= Data excerpts =
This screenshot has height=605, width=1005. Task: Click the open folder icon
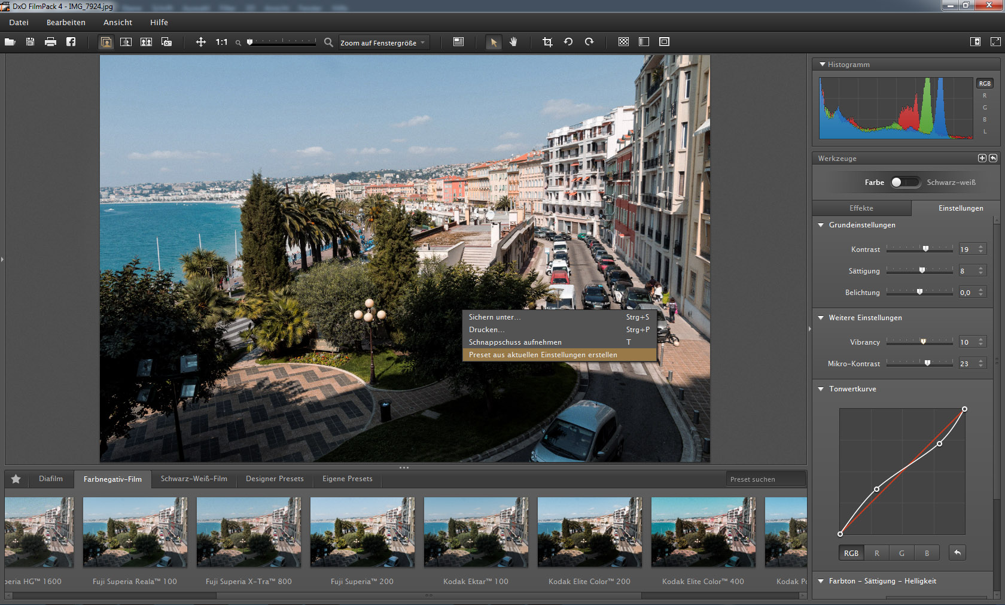[x=10, y=42]
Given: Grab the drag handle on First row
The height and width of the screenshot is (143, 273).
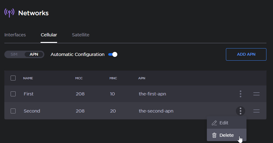Looking at the screenshot, I should tap(256, 94).
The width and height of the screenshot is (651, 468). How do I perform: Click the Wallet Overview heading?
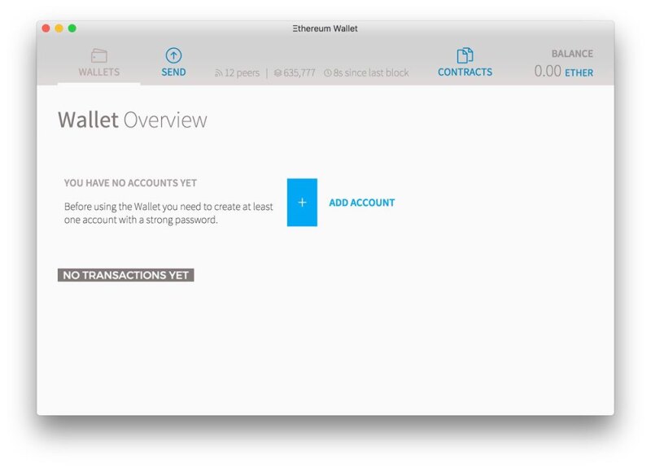coord(132,120)
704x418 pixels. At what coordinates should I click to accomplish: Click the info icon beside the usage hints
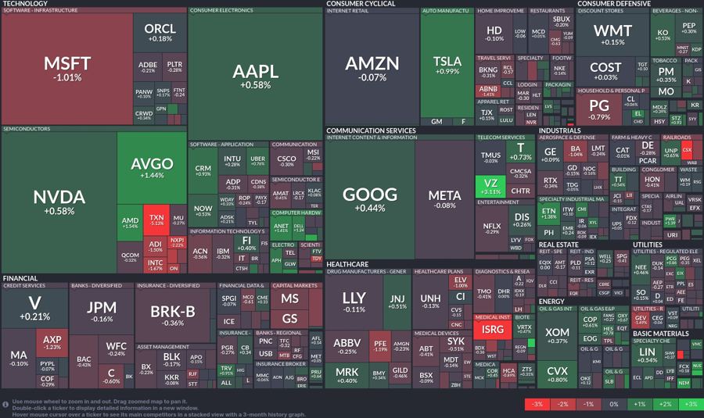coord(6,403)
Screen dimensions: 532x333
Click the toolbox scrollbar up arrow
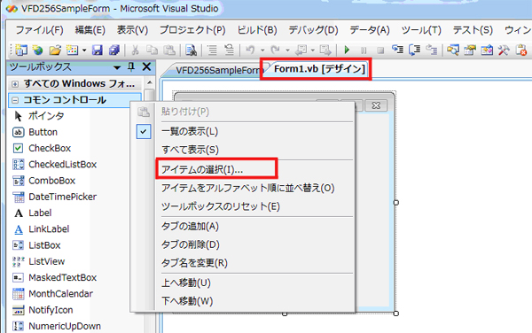click(150, 82)
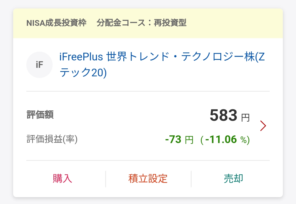This screenshot has height=204, width=296.
Task: Click vertical divider between 購入 and 積立設定
Action: [x=106, y=179]
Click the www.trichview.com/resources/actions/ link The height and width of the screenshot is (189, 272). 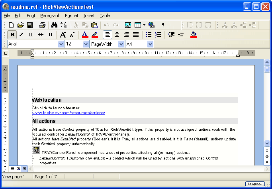(68, 113)
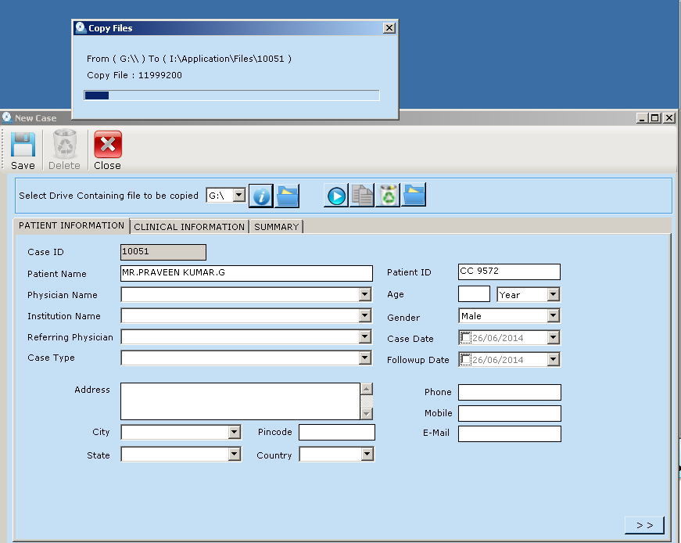681x543 pixels.
Task: Click the >> next page button
Action: (644, 525)
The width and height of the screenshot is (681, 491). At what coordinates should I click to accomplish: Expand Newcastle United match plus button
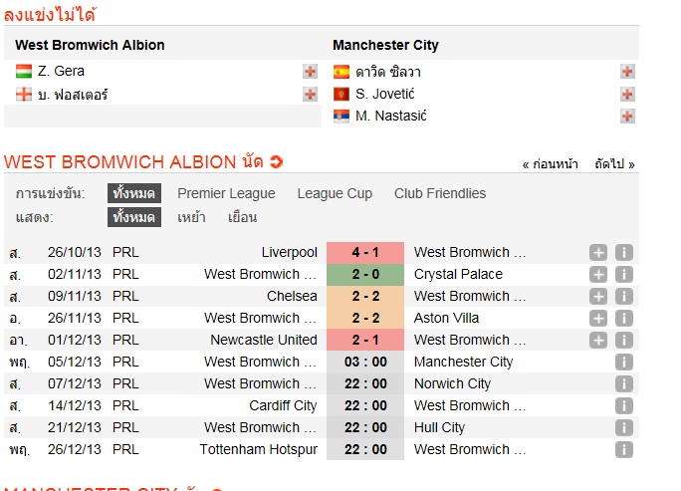[598, 341]
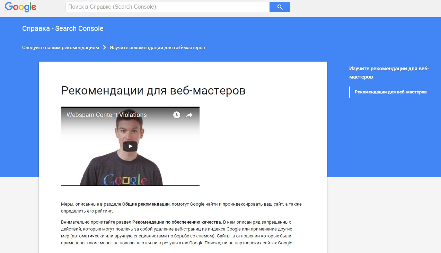
Task: Click the Share arrow icon on the video
Action: pos(189,115)

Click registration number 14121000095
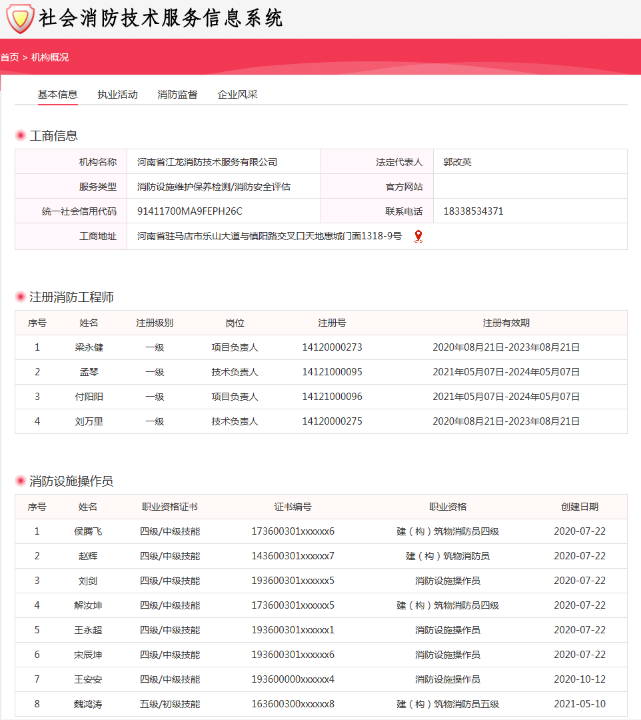[332, 372]
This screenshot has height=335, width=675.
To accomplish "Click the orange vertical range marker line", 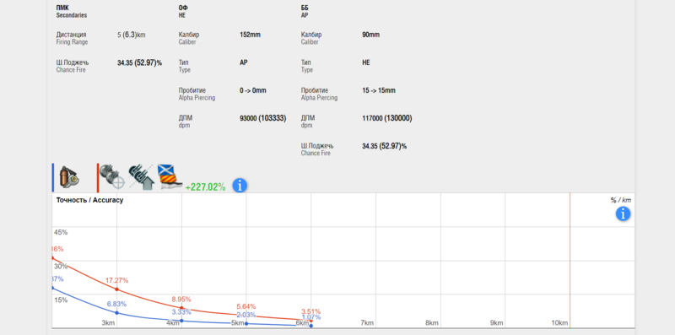I will pyautogui.click(x=570, y=261).
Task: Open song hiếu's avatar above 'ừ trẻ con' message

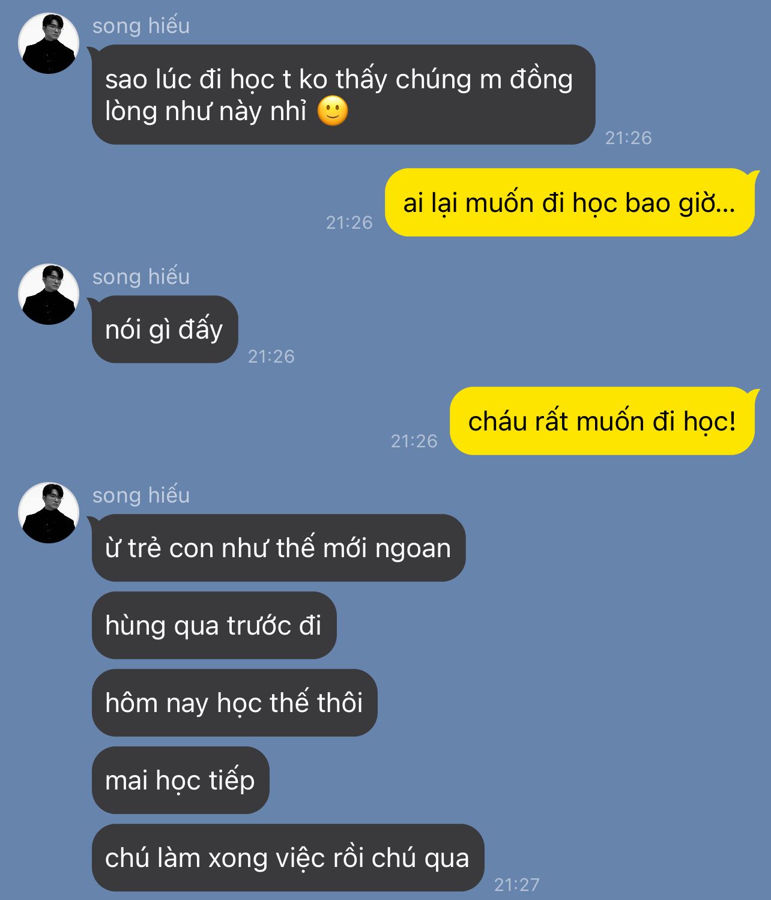Action: 49,513
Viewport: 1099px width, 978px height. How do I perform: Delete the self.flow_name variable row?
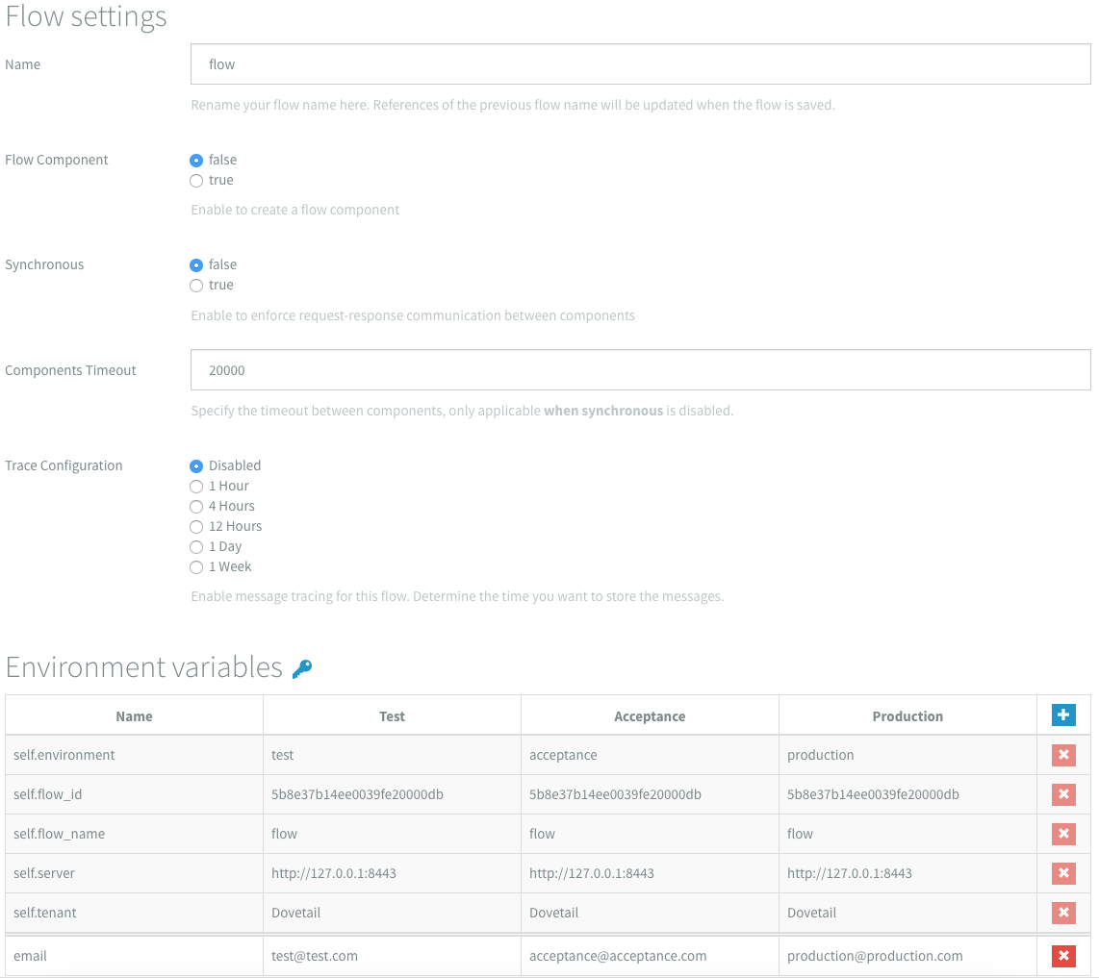(1063, 834)
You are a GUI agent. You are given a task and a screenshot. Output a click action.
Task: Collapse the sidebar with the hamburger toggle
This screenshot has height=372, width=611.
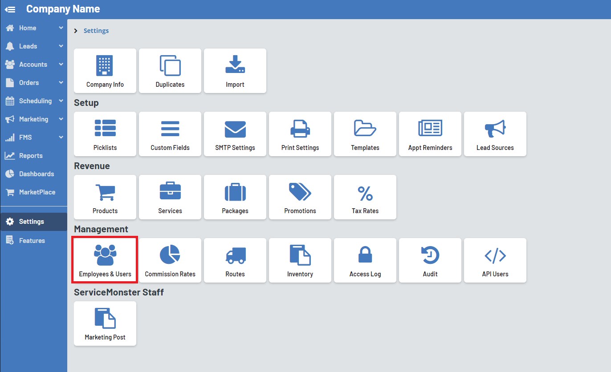(10, 9)
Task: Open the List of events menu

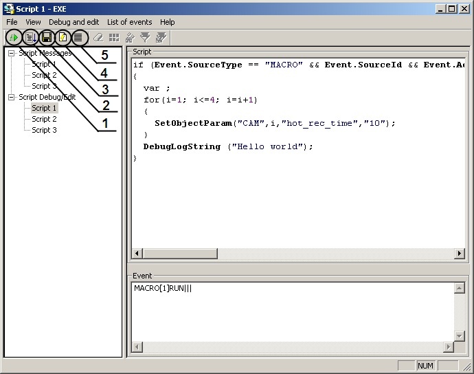Action: [129, 22]
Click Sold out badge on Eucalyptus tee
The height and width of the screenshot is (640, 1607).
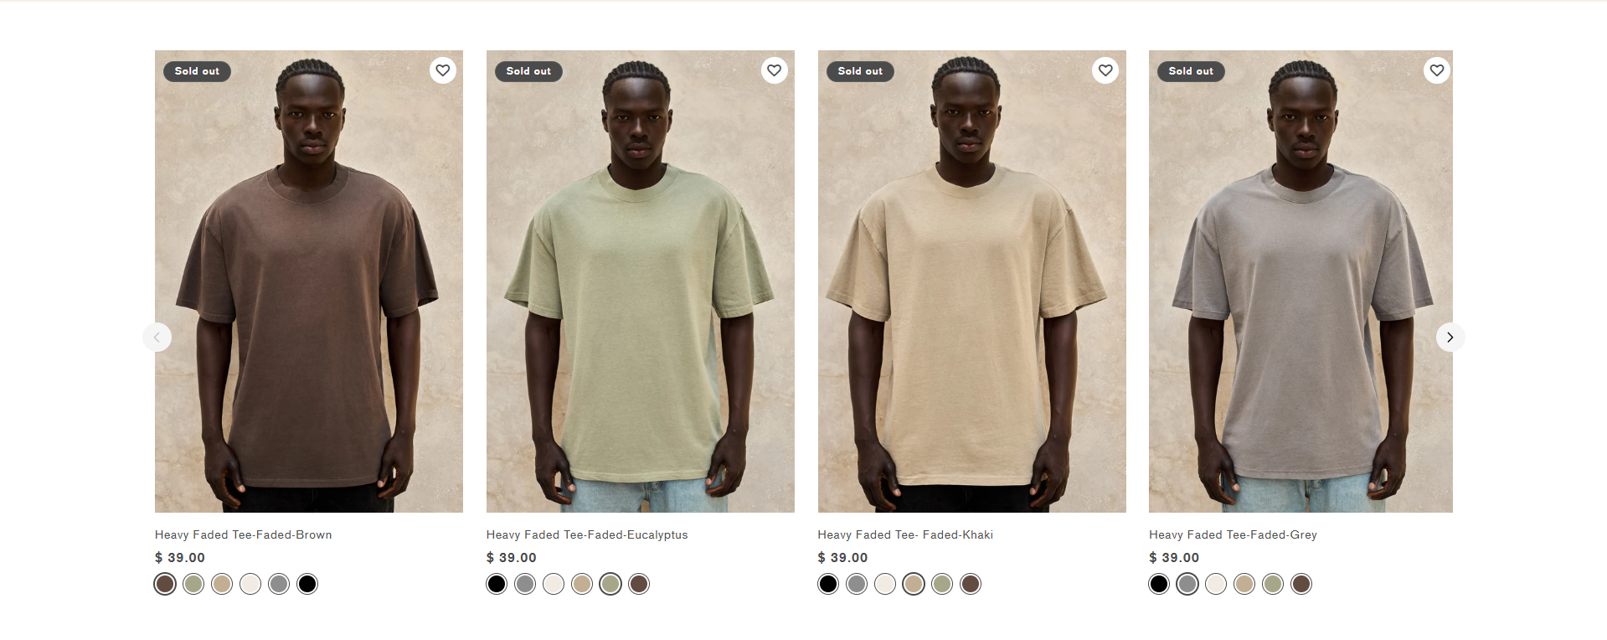[528, 71]
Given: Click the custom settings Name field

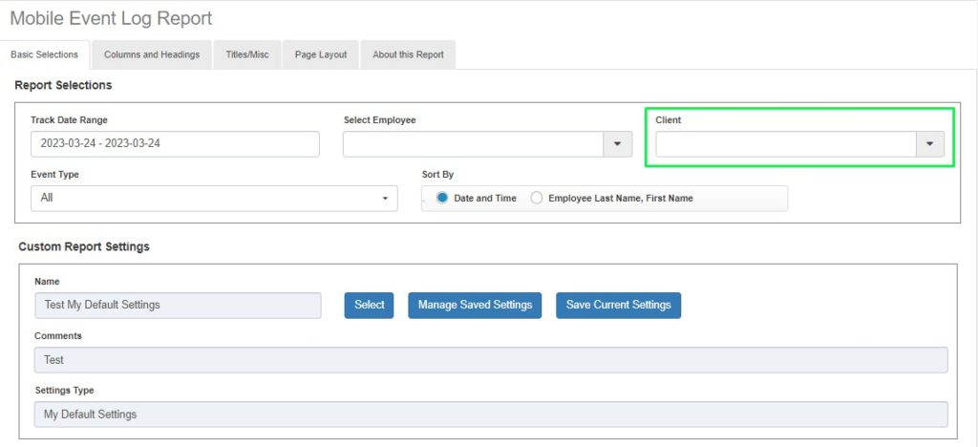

= How to complete this task =
Write out exactly the lines from the one that contains "Click Sold out badge on Eucalyptus tee" through the last line of the data above, both included. Leave every picture out.

= Exercise response =
Click Sold out badge on Eucalyptus tee
The height and width of the screenshot is (640, 1607).
[528, 71]
Given: Click the custom settings Name field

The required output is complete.